__Tâches à réaliser__
**A)** Dans l'entretien sur les stages pour blessés, relevez tous les types de chefs auxquels un appel a été lancé pour présenter les InvaincuS.
**B)** Rédigez la suite de l'entretien sur les stages pour blessés, en partant de sa dernière phrase.

__Texte à lire__
--------------------------------

D’ailleurs, sur ce stage, il y aura un personnel médical et un psychologue. On va se retrouver en petit groupe, entre blessés, presque coupés du monde, au contact de la nature. Cela peut permettre de libérer la parole et la présence du psychologue sera sûrement un plus. Pour cette première édition, le nombre de blessés a été limité au regard des restrictions sanitaires. J’ai choisi d’organiser le séjour dans une abbaye, au cœur du parc naturel régional du Lubéron. Non seulement, l’argent que va verser l’association pour le séjour contribuera à l’entretien de l’édifice, mais il y a aussi un côté spirituel qui est important pour moi.
Avez-vous de nouveaux projets en préparation ?
Pour l’instant, je me concentre sur la préparation du stage d’apiculture prévu en septembre, c’est très prenant. En fonction du résultat, le projet est de le pérenniser, au rythme de quatre par an. Un ami musher m’a aussi proposé de créer un stage de chiens de traîneau dans l’ouest de la France. Alors, à terme, pourquoi ne pas créer un stage sur un thème différent aux quatre coins de France. Je lance donc un appel aux bénévoles qui souhaiteraient faire découvrir leur passion aux blessés. Quasiment tout est adaptable aux handicaps et, à mon sens, ce partage ne peut être que positif dans les deux sens. Après, il faut trouver le financement et les structures d’accueil. J’aimerais pouvoir m’appuyer sur les infrastructures militaires, car il y en a partout en France, ce qui permettrait de réduire les coûts, tant pour l’hébergement que l’alimentation, mais c’est un peu compliqué à mettre en place. Je bouge aussi pas mal pour faire connaître l’association et expliquer ses objectifs. J’ai d’ailleurs lancé un appel aux chefs de corps, de groupement, de légion, pour passer les voir avec un ou deux blessés et leur présenter les InvaincuS.

--------------------------------

__Extrait de données__
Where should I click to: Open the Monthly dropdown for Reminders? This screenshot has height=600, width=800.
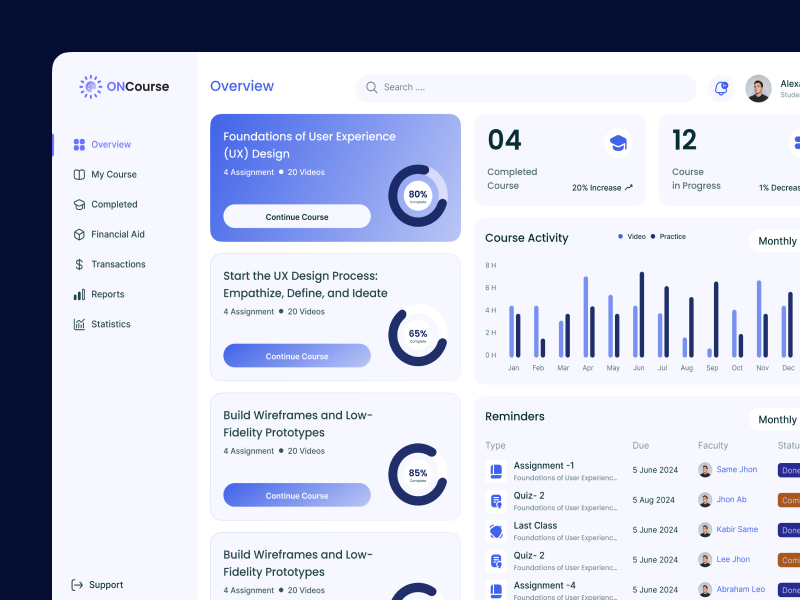(x=776, y=419)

--------------------------------

__Réponses dans l'ordre__
**A)** Chefs de corps, chefs de groupement, chefs de légion.

**B)**
Quel est aujourd’hui le principal message que vous souhaitez faire passer à travers vos opérations, que ce soit à destination des blessés, mais aussi des valides, si l’on peut dire ?
Encore une fois, le message que nous voulons véhiculer aux armées, comme aux associations et aux structures œuvrant pour les blessés, c’est le caractère essentiel de cette fraternité, c’est ce qui fait la force des armées. Il faut s’unir et aller ensemble dans le même sens, celui des blessés. Nous sommes d’ailleurs tout à fait ouverts à une collaboration avec d’autres associations. C’est un domaine où la concurrence entre les différents acteurs ne pourrait se concevoir. D’ailleurs, nous ne demandons aucune adhésion aux blessés, comme aux sympathisants, et les stages sont entièrement gratuits.
Aux blessés, je voudrais dire qu’il y a des paliers quand on quitte le treillis. Pendant un temps, on ne sait plus trop où se situer. J’aurais voulu être militaire toute ma vie, mais il en a été autrement. Je me définissais en tant que tel, et en quittant l’uniforme, souvent c’est comme si on était dépouillé de nos valeurs. Mais nos valeurs n’ont pas besoin d’uniforme pour exister, elles sont au fond de nous. Être militaire, c’est plus qu’un statut, c’est un état d’esprit, un comportement, des attitudes. La discipline, le patriotisme, la camaraderie, tout ça ne disparaît pas. Et on peut continuer de les appliquer pour aider les autres.